Los de Solbakken ya han sufrido el clima en cuatro de sus cinco partidos. Abrieron el torneo en Boston ante Iraq, viajaron a New York/New Jersey para derrotar a Senegal, regresaron a Boston para caer ante Francia —con diez cambios en el once— y se refugiaron bajo techo en Dallas contra Costa de Marfil, única vez que escaparon del bochorno. Después volvieron al calor de New York/New Jersey para tumbar a Brasil.
Inglaterra ha tenido un camino algo más amable. Debutó bajo techo en Dallas ante Croacia, luego empató sin goles con Ghana bajo la lluvia en Boston y venció 2-0 a Panamá en New York/New Jersey, también con agua cayendo del cielo. En dieciseisavos, disfrutó del aire acondicionado de Atlanta ante RD Congo, y el duelo frente a México en Ciudad de México se jugó a una temperatura más suave, pese a la tormenta que retrasó una hora el inicio.
Miami es otra historia. Las dos temperaturas más altas de la fase de grupos se registraron allí, en los partidos de Uruguay ante Cabo Verde (2-2) y Arabia Saudí (1-1).
Para el sábado se esperan unos 33 grados, un 58 % de humedad, tormentas amenazando y un horario traicionero: las 17:00 locales. El tipo de tarde en la que cada carrera se paga, en la que la cabeza se nubla antes que las piernas.
Quien gestione mejor los cambios, los tiempos muertos dentro del propio juego y la hidratación puede ganar medio partido antes de que ruede el balón.
La banda izquierda de Noruega contra el parche inglés
Hay una zona del campo que huele a problema para Inglaterra: su banda derecha. Y Noruega lo sabe.
Reece James, lateral del Chelsea, se ha perdido los últimos tres encuentros tras lesionarse el isquiotibial en el segundo partido de la fase de grupos ante Ghana.
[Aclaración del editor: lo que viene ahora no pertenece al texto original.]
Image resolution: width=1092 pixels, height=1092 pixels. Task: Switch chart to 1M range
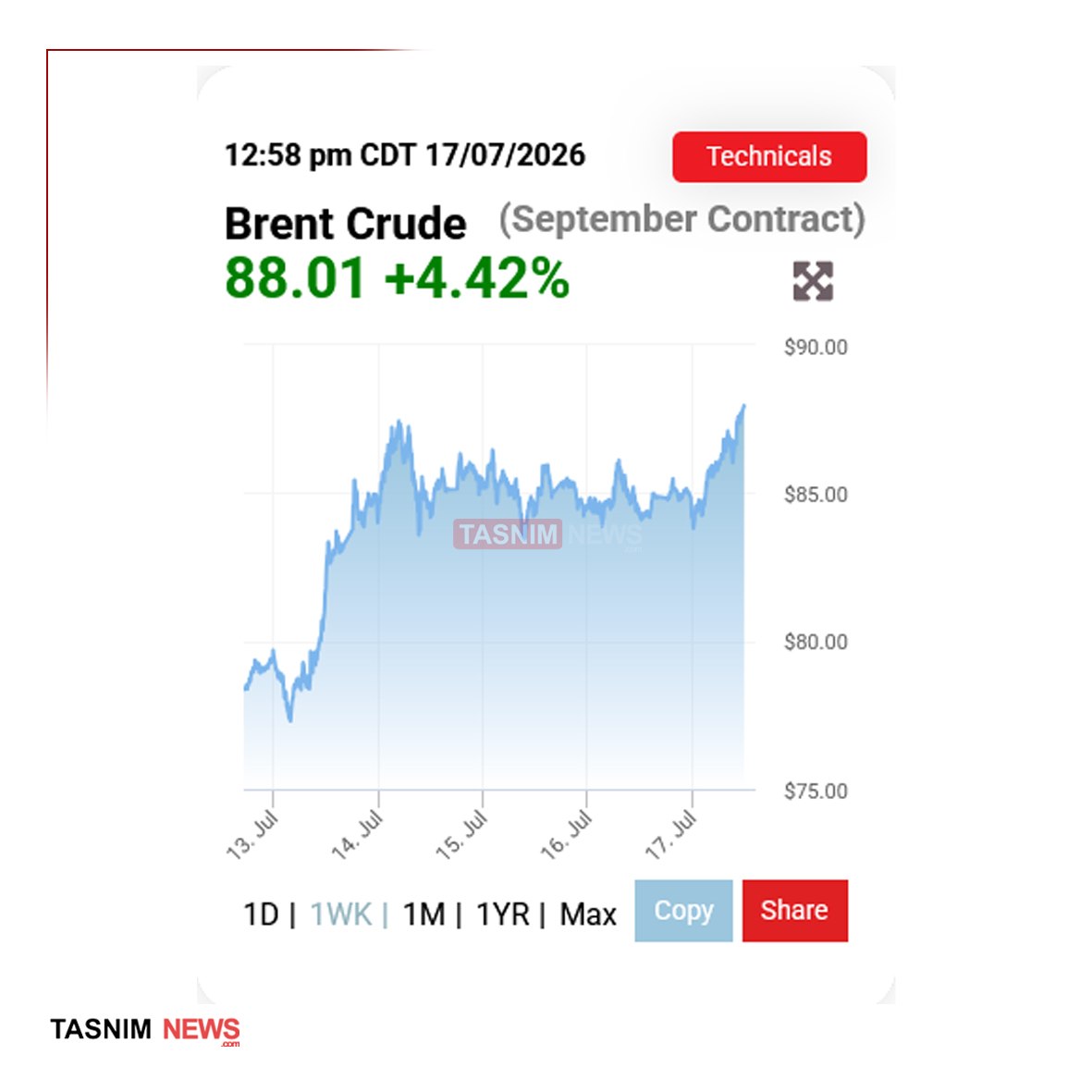pos(424,914)
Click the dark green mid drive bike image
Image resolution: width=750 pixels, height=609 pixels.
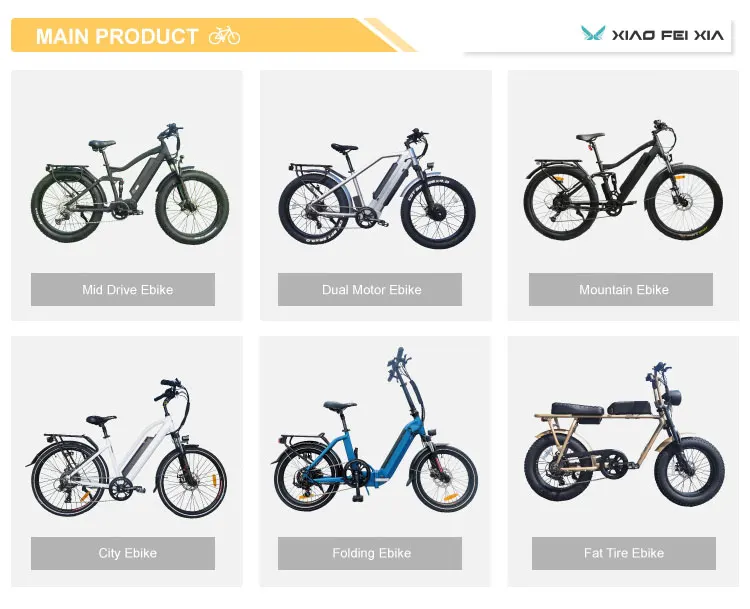(130, 184)

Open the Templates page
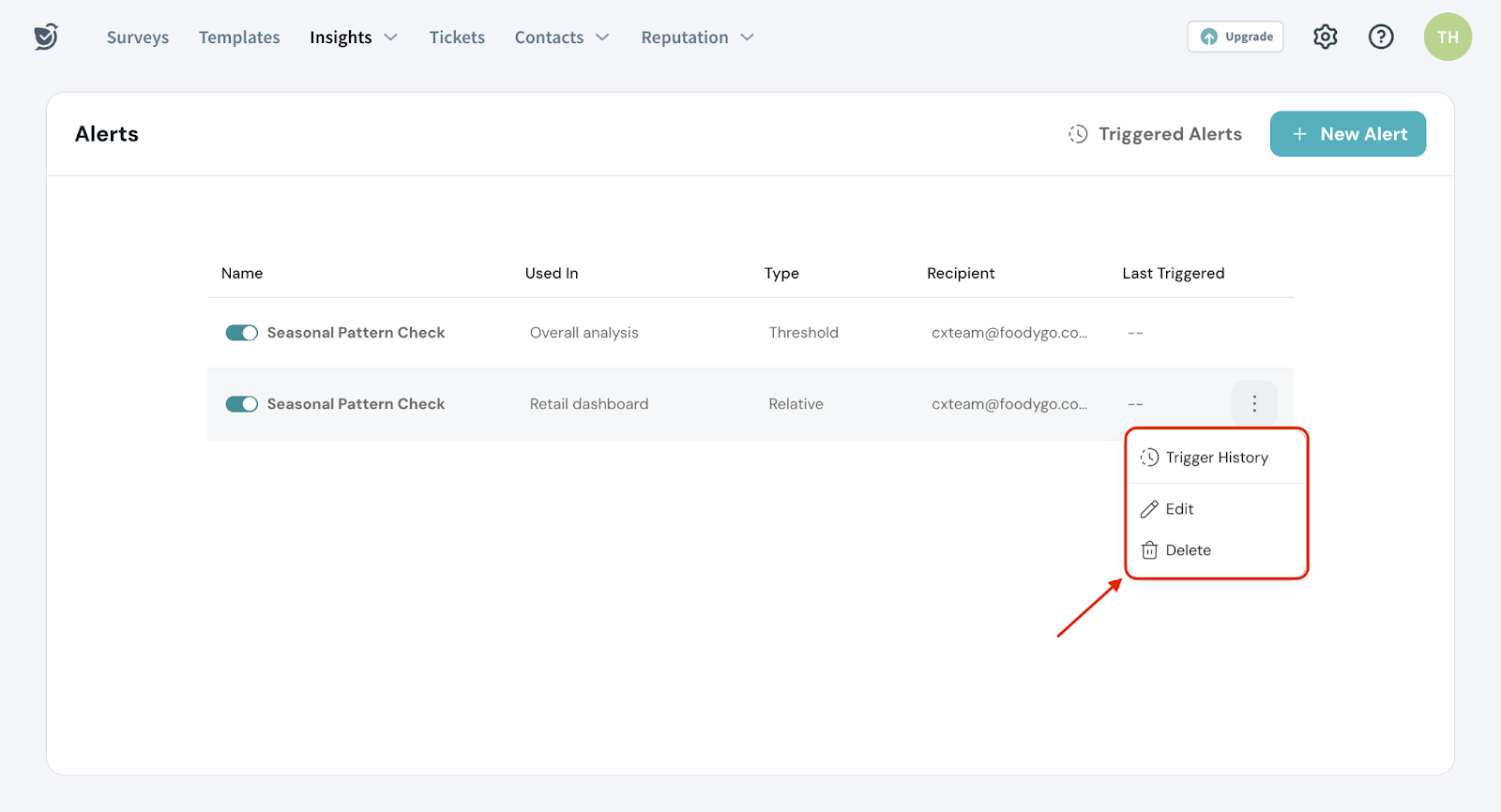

Con Tino Livramento fuera del torneo por una lesión en el gemelo justo antes del inicio, James es el único lateral derecho puro de la lista.
Tuchel ha ido parcheando como ha podido. Djed Spence, Ezri Konsa, John Stones y Jarell Quansah ya han ocupado ese costado. Incluso Rice terminó ahí en los últimos minutos frente a RD Congo. Ahora, con Quansah sancionado por la roja que vio ante México, la necesidad aprieta todavía más.
James confía en llegar a tiempo para los cuartos. Si recibe el visto bueno médico, será un alivio enorme para el seleccionador. Si no, todo apunta a que Konsa repetirá en un rol en el que ya dejó buenas sensaciones en el ejercicio de resistencia del último partido.
No será una tarde tranquila para quien ocupe ese flanco. Antonio Nusa es un extremo eléctrico, encarador, que parte desde la izquierda para buscar su derecha. Ya dejó una obra de arte en este Mundial: un disparo con rosca a la escuadra para abrir el marcador ante Costa de Marfil en dieciseisavos. Ha dejado destellos en otros encuentros, pero el verdadero terremoto llegó cuando fue sustituido al descanso frente a Brasil.
Su relevo, Andreas Schjelderup, cambió el partido. El jugador del Benfica firmó su mejor actuación del torneo: puso el centro que Haaland cabeceó para el 1-0 y, más tarde, asistió de nuevo al delantero, esta vez para que fusilara raso desde la frontal y sentenciara el 2-0 antes del descuento brasileño.
Nusa o Schjelderup. Velocidad, desborde, centros medidos. Y enfrente, un lateral que llega justo físicamente o un central reconvertido.
En un partido con Haaland, Kane, Odegaard y Rice sobre el césped, puede parecer un detalle menor. No lo es. En noches como esta, una banda mal cerrada, un desajuste en el calor de Miami, puede separar a un equipo de la historia y al otro del vuelo de regreso a casa.
La pregunta es sencilla y brutal: ¿quién soportará mejor el peso del calor, del contexto y del momento cuando el sol empiece a caer sobre Miami y el Mundial ya no admita errores?